MR. JUSTICE DOUGLAS, with whom MR. JUSTICE FRANKFURTER concurs,
dissenting.
The Court reasons that, if the man who is building or repairing
an interstate highway is "engaged in commerce," the one who carries
cement and gravel to him from a nearby pit is "engaged . . . in the
production of goods for commerce." Yet, if that is true, how about
the men who produce the tools for those who carry the cement and
gravel or those who furnish the materials to make the tools used in
producing the cement and gravel? Each would be essential to the
highway worker "engaged in commerce." Yet the circle gets amazingly
large once we say that "the production of goods for commerce"
includes the "production of goods for those engaged in commerce."

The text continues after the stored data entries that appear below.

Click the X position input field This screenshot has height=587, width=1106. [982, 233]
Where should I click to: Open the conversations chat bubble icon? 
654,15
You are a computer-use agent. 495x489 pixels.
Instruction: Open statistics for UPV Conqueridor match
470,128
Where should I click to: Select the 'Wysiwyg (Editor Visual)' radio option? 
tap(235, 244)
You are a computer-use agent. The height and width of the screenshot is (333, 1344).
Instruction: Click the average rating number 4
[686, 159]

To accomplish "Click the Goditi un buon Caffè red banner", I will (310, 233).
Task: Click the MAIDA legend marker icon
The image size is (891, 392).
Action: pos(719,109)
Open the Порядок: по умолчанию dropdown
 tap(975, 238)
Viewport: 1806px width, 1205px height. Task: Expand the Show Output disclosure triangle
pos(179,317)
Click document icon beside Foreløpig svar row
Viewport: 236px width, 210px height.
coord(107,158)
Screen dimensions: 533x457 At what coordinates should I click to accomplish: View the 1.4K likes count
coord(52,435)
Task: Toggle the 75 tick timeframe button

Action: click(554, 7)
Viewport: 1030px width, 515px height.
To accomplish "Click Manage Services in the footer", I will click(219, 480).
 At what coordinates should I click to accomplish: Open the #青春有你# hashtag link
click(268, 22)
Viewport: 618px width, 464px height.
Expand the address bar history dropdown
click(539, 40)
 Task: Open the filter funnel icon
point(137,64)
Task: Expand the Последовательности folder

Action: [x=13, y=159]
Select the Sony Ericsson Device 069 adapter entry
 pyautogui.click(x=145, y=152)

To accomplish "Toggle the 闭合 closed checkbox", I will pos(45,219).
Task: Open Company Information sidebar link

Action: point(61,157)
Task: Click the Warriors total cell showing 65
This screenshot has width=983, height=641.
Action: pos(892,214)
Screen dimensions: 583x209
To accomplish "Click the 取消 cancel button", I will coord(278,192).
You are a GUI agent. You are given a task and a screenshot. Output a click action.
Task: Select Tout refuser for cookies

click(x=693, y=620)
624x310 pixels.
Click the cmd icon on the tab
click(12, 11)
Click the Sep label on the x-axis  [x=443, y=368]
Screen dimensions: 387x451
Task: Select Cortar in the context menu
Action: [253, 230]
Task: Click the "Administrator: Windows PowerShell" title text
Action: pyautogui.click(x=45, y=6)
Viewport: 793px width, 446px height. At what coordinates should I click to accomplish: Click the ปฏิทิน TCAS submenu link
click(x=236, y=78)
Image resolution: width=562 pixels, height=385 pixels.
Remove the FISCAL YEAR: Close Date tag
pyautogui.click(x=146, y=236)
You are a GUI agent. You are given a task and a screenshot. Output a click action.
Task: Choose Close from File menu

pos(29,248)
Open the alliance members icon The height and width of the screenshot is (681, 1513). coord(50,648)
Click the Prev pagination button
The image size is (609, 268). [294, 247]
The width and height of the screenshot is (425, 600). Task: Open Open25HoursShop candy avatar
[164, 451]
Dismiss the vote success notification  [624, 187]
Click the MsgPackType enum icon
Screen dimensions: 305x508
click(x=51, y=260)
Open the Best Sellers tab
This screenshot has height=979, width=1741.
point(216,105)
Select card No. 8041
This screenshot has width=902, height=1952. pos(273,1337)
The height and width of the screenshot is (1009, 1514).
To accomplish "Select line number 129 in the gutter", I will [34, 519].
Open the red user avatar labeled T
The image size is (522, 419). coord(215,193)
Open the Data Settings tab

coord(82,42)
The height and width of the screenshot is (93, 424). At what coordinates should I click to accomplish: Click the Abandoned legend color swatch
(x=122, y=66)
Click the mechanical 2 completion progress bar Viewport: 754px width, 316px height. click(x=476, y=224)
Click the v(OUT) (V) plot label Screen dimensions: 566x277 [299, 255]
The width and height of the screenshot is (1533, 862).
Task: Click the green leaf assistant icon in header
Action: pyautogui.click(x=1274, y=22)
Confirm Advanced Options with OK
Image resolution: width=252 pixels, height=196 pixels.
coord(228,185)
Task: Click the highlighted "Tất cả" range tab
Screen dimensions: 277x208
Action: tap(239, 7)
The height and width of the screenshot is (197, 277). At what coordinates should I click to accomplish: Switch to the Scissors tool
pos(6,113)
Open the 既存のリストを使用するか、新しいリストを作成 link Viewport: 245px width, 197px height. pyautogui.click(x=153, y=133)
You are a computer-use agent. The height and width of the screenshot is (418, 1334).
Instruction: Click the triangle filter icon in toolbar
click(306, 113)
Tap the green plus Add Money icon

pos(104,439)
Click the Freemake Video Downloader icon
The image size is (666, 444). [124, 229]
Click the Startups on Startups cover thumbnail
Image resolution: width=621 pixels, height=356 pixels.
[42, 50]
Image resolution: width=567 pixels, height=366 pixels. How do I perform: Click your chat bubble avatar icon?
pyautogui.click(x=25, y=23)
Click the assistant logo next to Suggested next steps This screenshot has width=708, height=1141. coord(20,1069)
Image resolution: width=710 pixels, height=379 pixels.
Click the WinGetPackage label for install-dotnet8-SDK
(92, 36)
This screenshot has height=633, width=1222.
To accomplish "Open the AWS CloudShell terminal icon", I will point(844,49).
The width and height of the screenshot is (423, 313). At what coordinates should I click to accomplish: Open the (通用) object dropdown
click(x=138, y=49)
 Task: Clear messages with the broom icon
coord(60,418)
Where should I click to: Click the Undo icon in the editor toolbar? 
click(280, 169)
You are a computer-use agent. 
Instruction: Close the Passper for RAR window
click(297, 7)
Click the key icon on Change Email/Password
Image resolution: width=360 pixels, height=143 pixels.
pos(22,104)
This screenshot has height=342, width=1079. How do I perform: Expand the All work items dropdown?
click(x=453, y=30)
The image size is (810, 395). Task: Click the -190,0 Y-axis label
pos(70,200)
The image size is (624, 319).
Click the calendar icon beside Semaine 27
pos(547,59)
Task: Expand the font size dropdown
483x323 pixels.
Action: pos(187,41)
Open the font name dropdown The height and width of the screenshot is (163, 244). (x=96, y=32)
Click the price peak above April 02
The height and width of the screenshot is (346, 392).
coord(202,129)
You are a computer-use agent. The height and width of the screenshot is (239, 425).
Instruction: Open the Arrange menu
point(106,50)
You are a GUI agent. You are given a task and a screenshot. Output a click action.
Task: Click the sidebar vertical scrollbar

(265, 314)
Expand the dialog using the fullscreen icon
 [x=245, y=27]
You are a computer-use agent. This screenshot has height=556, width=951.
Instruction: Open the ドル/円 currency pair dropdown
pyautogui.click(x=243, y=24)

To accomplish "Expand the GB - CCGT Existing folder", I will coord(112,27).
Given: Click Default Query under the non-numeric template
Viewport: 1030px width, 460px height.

Cf. McLeod v. Threlkeld, 319 U. S. 491.
Page 345 U. S. 18
A person who is maintaining or repairing interstate
transportation facilities is "engaged in commerce."
Overstreet
v. North Shore Corp., 318 U. S. 125. A
person who is creating articles destined for the channels of
interstate commerce and all others who have such a close and
immediate connection with the process as to be an essential or
necessary part of it are engaged in "the production of goods for
commerce."
See Kirschbaum Co. v. Walling, 316 U.
S. 517. If those who serve those "engaged in commerce"
are also included, a large measure of cases affecting commerce are
brought into the Act. Yet the history of the Act shows that no such
extension of the federal domain was intended.
See Kirschbaum
Co. v. Walling, supra, at
316 U. S.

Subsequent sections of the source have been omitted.